2. 实验室指标恢复:血红蛋白>100g/L,红细胞压积正常,凝血功能无异常。
3. 患者自我管理能力:能正确说出饮食禁忌、用药方法及随访时间,情绪稳定。
(二)出院指导
1. 饮食管理
o 规律进食,避免暴饮暴食;以清淡、易消化、温软食物为主,如粥、软饭、蒸蛋。
o 绝对禁酒,避免辛辣(辣椒、大蒜)、坚硬(坚果、骨头)、过热(热汤、火锅)食物。

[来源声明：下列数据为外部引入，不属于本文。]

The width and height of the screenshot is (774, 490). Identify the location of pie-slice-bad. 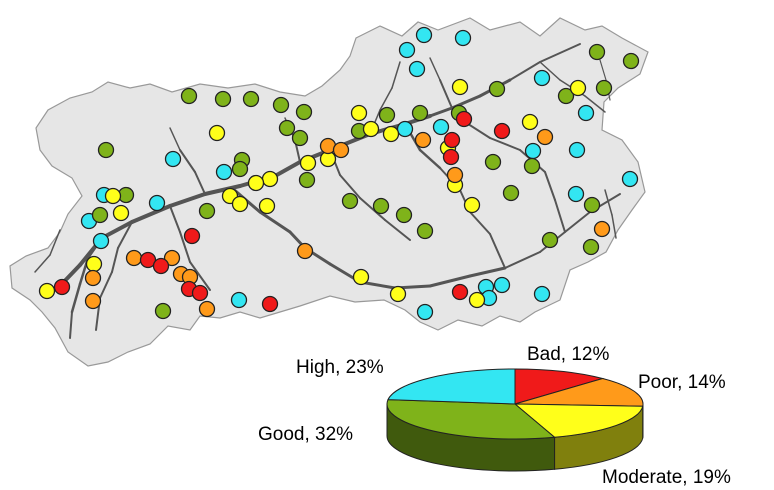
(560, 386).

o 肝硬化患者需低盐饮食(<2g/d),避免腹水加重。
2. 生活方式调整
o 保证充足睡眠,避免熬夜;保持情绪稳定,避免紧张、焦虑。
o 适当活动,如散步(30分钟/天),避免剧烈运动。
3. 病情监测
o 每日观察大便颜色:若出现黑便、呕血、头晕、心慌,立即就医。
o 定期复查:消化性溃疡患者每3-6个月复查胃镜;肝硬化患者每1-2个月复查肝功能、腹部B超。
三、总结
呕血的护理核心是**“快速止血、维持循环、预防并发症、健康教育”**。护理人员需通过动态评估及时识别患者的病情变化,基于护理诊断制定个体化护理措施,重点关注循环稳定、呼吸道通畅及心理支持。同时,加强出院指导可提高患者自我管理能力,减少再出血的风险。临床实践中,需结合患者的具体病因(如溃疡、静脉曲张)调整护理重点,例如肝硬化患者需额外关注肝性脑病的预防,消化性溃疡患者需强调幽门螺杆菌根除治疗的重要性。通过系统化的护理干预,可有效提高呕血患者的救治成功率,改善预后。